Full recipe + amounts can be found in the recipe card below.
- Potatoes. I used a small, waxy variety. Fluffy, floury potatoes are more likely to break apart on the grill. You could cut larger potatoes into wedges too if you preferred.
- Sour cream.
- Fresh dill.
- Lemon juice.
- Garlic powder.
- Salt and pepper.
- Olive oil.
How to make grilled potato salad
- Prepare the potatoes: Slice potatoes in half or wedges if using larger potatoes. Place in a large pot and cover with water. Season with salt then bring to a simmer. Boil for 10 minutes or until the potatoes are just tender.
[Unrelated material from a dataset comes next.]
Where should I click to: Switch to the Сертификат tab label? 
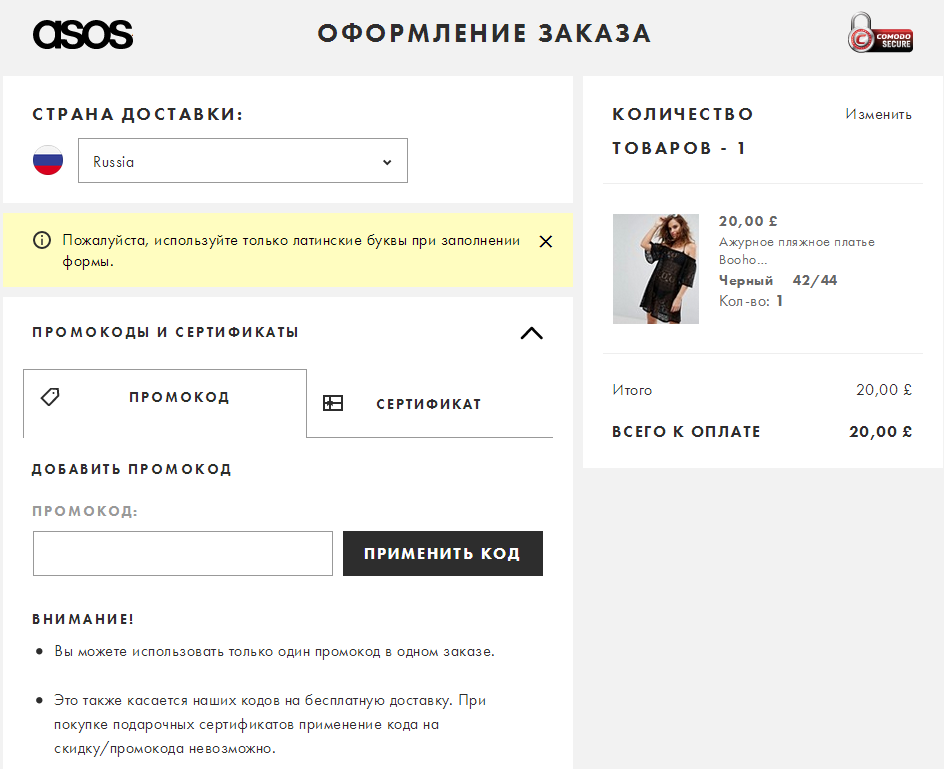(428, 404)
Avoid overcooking as they will finish cooking on the grill. Drain and allow to cool for 10 minutes.
- Make the dressing: While the potatoes cool, whisk together the sour cream, milk, herbs and seasoning. The dressing needs to be a little thicker than heavy/whipping cream. Set aside.
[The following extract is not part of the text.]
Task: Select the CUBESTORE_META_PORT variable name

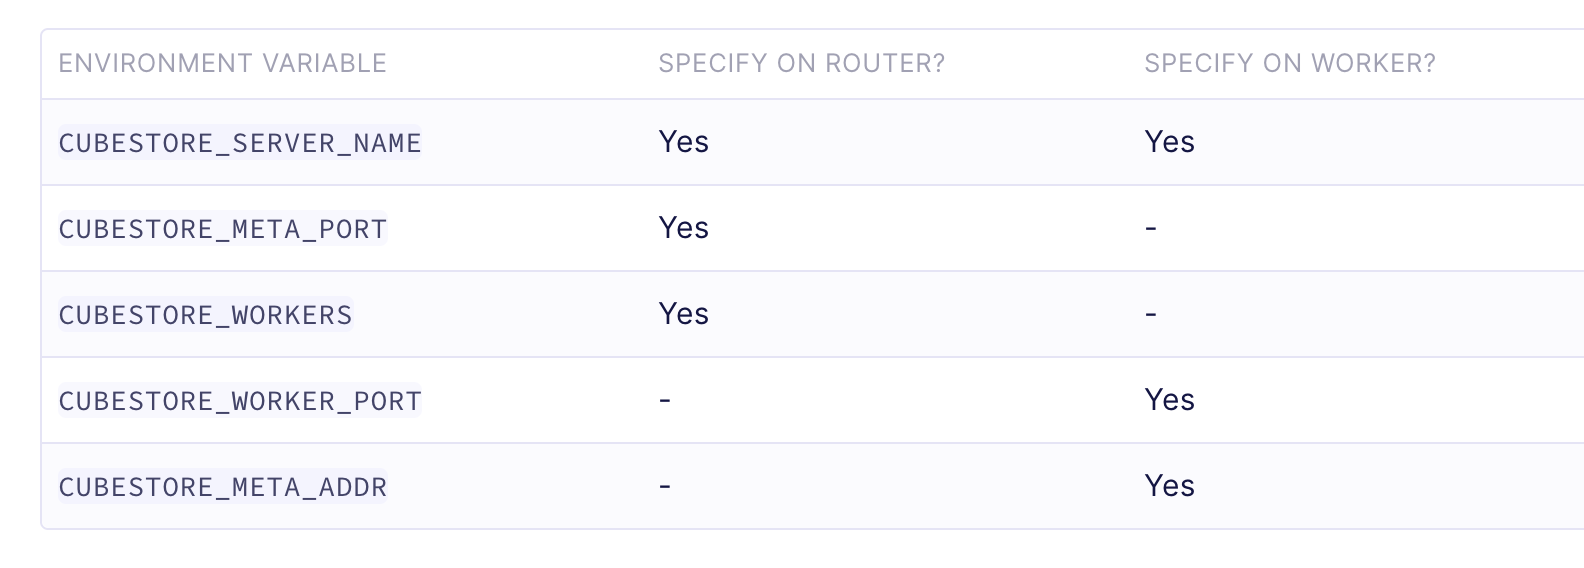Action: pos(223,229)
- Grill the potatoes: Preheat a grill on high for 5 minutes. Brush the potatoes with olive oil then place on the grill. Allow to cook for 5-10 minutes, turning every few minutes, until the potatoes are cooked through and caramelized. Remove from the grill and place on a large serving platter.
- Finish the salad: Pour over the dressing and add dill fronds. Serve warm.
How long does potato salad last?
Because there’s no mayonnaise in this recipe, the potato salad will last a little longer than classic potato salad. The salad can be kept covered in the fridge for 2-3 days.
Potato salad recipes
- Easy creamy condensed milk potato salad
- Sour cream potato salad
Grilled potato salad
- 1½ kg (3lbs) new potatoes halved
- 2 tsp salt
- 2 tbsp oil
For the sour cream dressing
- ½ cup sour cream
- 1-2 tbsp milk
- 2 tsp chives finely chopped
- 1 tsp fresh dill finely chopped
- ½ tsp garlic powder
- salt and pepper to taste
Place the potatoes in a large pot and top with water. Season with salt and bring to a boil.
Allow to cook for 10 minutes or until just tender. Drain the potatoes and allow to cool for a few minutes.
Preheat an outdoor grill or griddle pan on high for 5 minutes.
Brush the potatoes with olive oil and season with salt.
Place the potatoes on the grill and allow to cook for 5 minutes a side or until they are cooked through and caramelized. Remove from the grill and place on a large serving platter.
To make the dressing, whisk together all the ingredients. Adjust seasoning if necessary.
Pour the dressing over the potatoes and garnish with extra herbs (optional).